Your objective: Write the next part of the Databricks streaming notes, starting right after the line that sets the shuffle partitions.

15. Databricks

15.1. Column function

from pyspark.sql.functions import col

15.2. Create a datatype schema

from pyspark.sql.types import StructType, StructField, StringType, IntegerType, DoubleType, BooleanType
from pyspark.sql.functions import from_json, unix_timestamp

schema = StructType([
  StructField("channel", StringType(), True),
  StructField("comment", StringType(), True),
  StructField("delta", IntegerType(), True),
  StructField("flag", StringType(), True),
  StructField("geocoding", StructType([                 # (OBJECT): Added by the server, field contains IP address geocoding information for anonymous edit.
    StructField("city", StringType(), True),
    StructField("country", StringType(), True),
    StructField("countryCode2", StringType(), True),
    StructField("countryCode3", StringType(), True),
    StructField("stateProvince", StringType(), True),
    StructField("latitude", DoubleType(), True),
    StructField("longitude", DoubleType(), True),
  ]), True),
  StructField("isAnonymous", BooleanType(), True),      # (BOOLEAN): Whether or not the change was made by an anonymous user
  StructField("isNewPage", BooleanType(), True),
  StructField("isRobot", BooleanType(), True),
  StructField("isUnpatrolled", BooleanType(), True),
  StructField("namespace", StringType(), True),         # (STRING): Page's namespace. See https://en.wikipedia.org/wiki/Wikipedia:Namespace
  StructField("page", StringType(), True),              # (STRING): Printable name of the page that was edited
  StructField("pageURL", StringType(), True),           # (STRING): URL of the page that was edited
  StructField("timestamp", StringType(), True),         # (STRING): Time the edit occurred, in ISO-8601 format
  StructField("url", StringType(), True),
  StructField("user", StringType(), True),              # (STRING): User who made the edit or the IP address associated with the anonymous editor
  StructField("userURL", StringType(), True),
  StructField("wikipediaURL", StringType(), True),
  StructField("wikipedia", StringType(), True),         # (STRING): Short name of the Wikipedia that was edited (e.g., "en" for the English)
])

15.3. Start a Stream

For parquet source file:

# TODO
 dataPath = "/mnt/training/asa/flights/2007-01-stream.parquet/"

 parquetSchema = "DepartureAt timestamp, FlightDate string, DepTime string, CRSDepTime string, ArrTime string, " + \
 "CRSArrTime string, UniqueCarrier string, FlightNum integer, TailNum string, ActualElapsedTime string," + \
 " CRSElapsedTime string, AirTime string, ArrDelay string, DepDelay string, Origin string, Dest string, " + \
 "Distance string, TaxiIn string, TaxiOut string, Cancelled integer, CancellationCode string, Diverted integer," + \
 "CarrierDelay string, WeatherDelay string, NASDelay string, SecurityDelay string, LateAircraftDelay string"

 # Configure the shuffle partitions to match the number of cores
 spark.conf.set("spark.sql.shuffle.partitions", sc.defaultParallelism)

Supplied material:
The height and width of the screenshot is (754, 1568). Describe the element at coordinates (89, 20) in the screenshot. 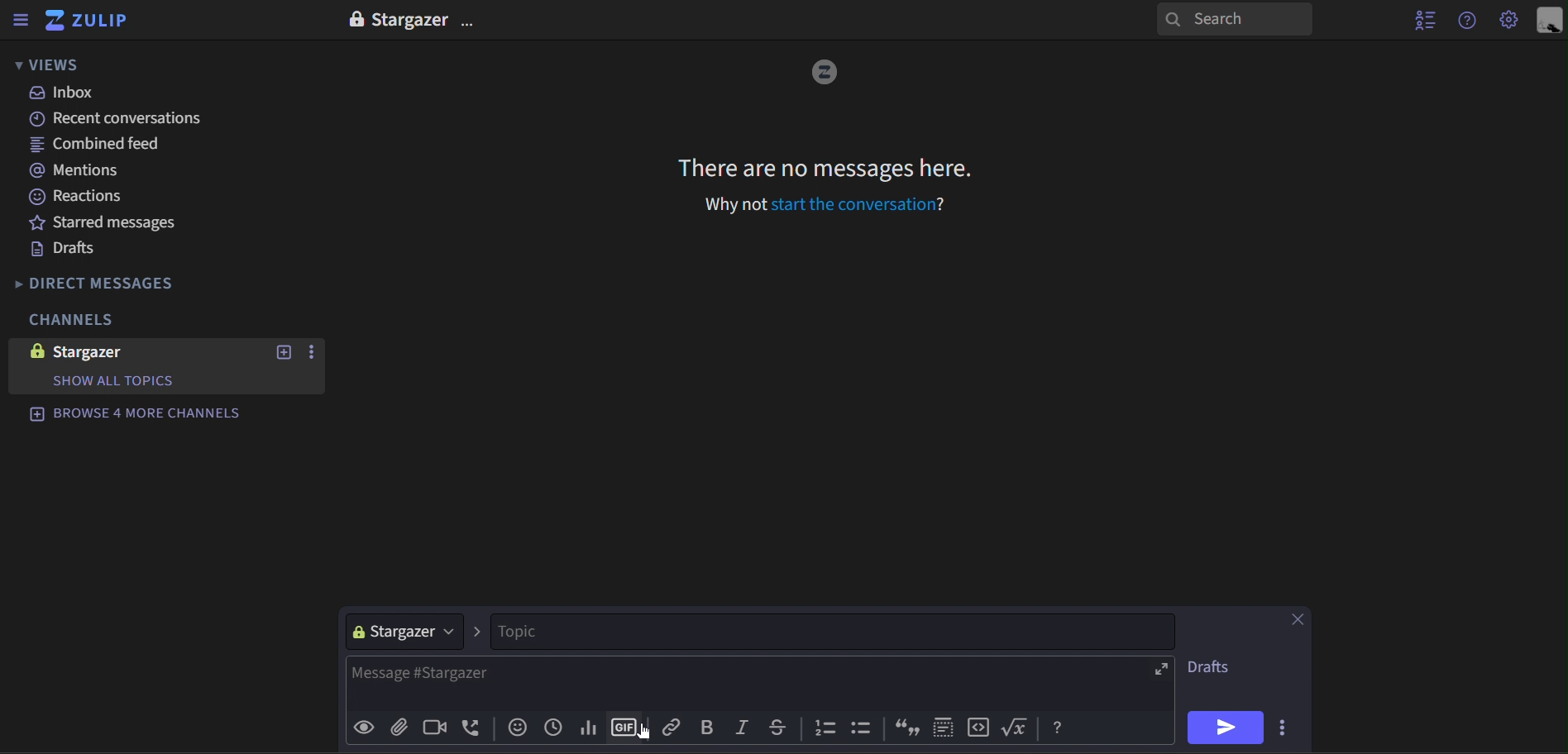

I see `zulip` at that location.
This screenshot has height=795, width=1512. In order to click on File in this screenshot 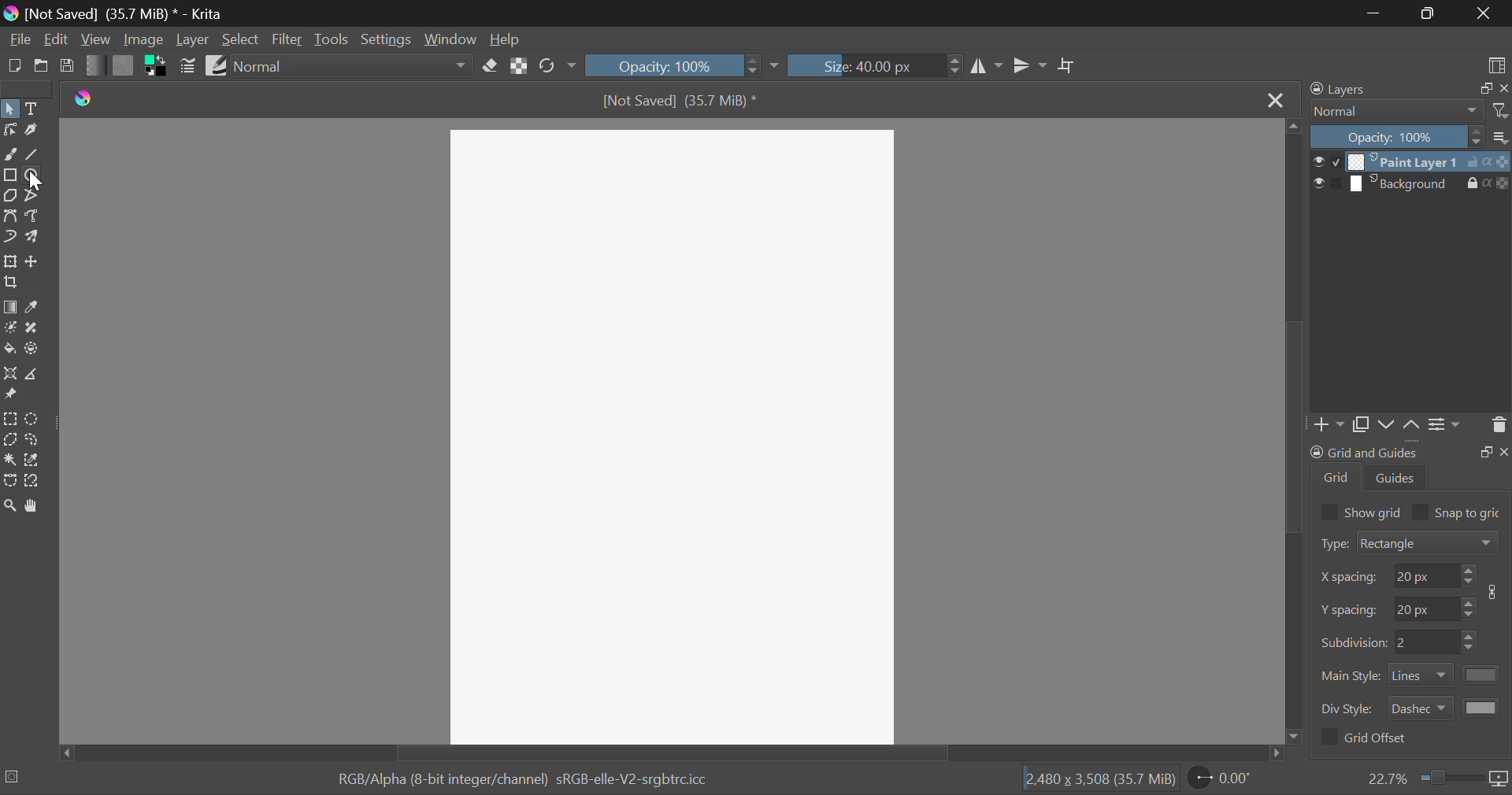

Output:
 streamDF = (spark                   # Start with the SparkSesion
   .readStream                       # Get the DataStreamReader
   .format('parquet')                # Configure the stream's source for the appropriate file type
   .schema(parquetSchema)            # Specify the parquet files' schema
   .option("maxFilesPerTrigger", 1)  # Restrict Spark to processing only 1 file per trigger
   .load(dataPath)                # Load the DataFrame specifying its location with dataPath
 )

15.3.1. Kafka Stream

from pyspark.sql.functions import col
spark.conf.set("spark.sql.shuffle.partitions", sc.defaultParallelism)

kafkaServer = "server1.databricks.training:9092"   # US (Oregon)
# kafkaServer = "server2.databricks.training:9092" # Singapore

editsDF = (spark.readStream                        # Get the DataStreamReader
  .format("kafka")                                 # Specify the source format as "kafka"
  .option("kafka.bootstrap.servers", kafkaServer)  # Configure the Kafka server name and port
  .option("subscribe", "en")                       # Subscribe to the "en" Kafka topic
  .option("startingOffsets", "earliest")           # Rewind stream to beginning when we restart notebook
  .option("maxOffsetsPerTrigger", 1000)            # Throttle Kafka's processing of the streams
  .load()                                          # Load the DataFrame
  .select(col("value").cast("STRING"))             # Cast the "value" column to STRING
)

15.4. Stop Streams

for s in spark.streams.active: # Iterate over all active streams
  s.stop()                     # Stop the stream

15.5. Configure Suffle Partition

Configure the shuffle partitions to match the number of cores

spark.conf.set("spark.sql.shuffle.partitions", sc.defaultParallelism)

15.6. Unqued delayed event in stream

Ignore any events delayed by X minutes or more. And slidding windows.

from pyspark.sql.functions import col, window

countsDF = (streamDF  # Start with the DataFrame
  .withWatermark("DepartureAt", "300 minutes")
  .groupBy(col("UniqueCarrier"),
           window(col("DepartureAt"), "30 minutes"))
  .count()
  .select(col("window.start").alias("start"),
          col("count"),
          col("UniqueCarrier"))
)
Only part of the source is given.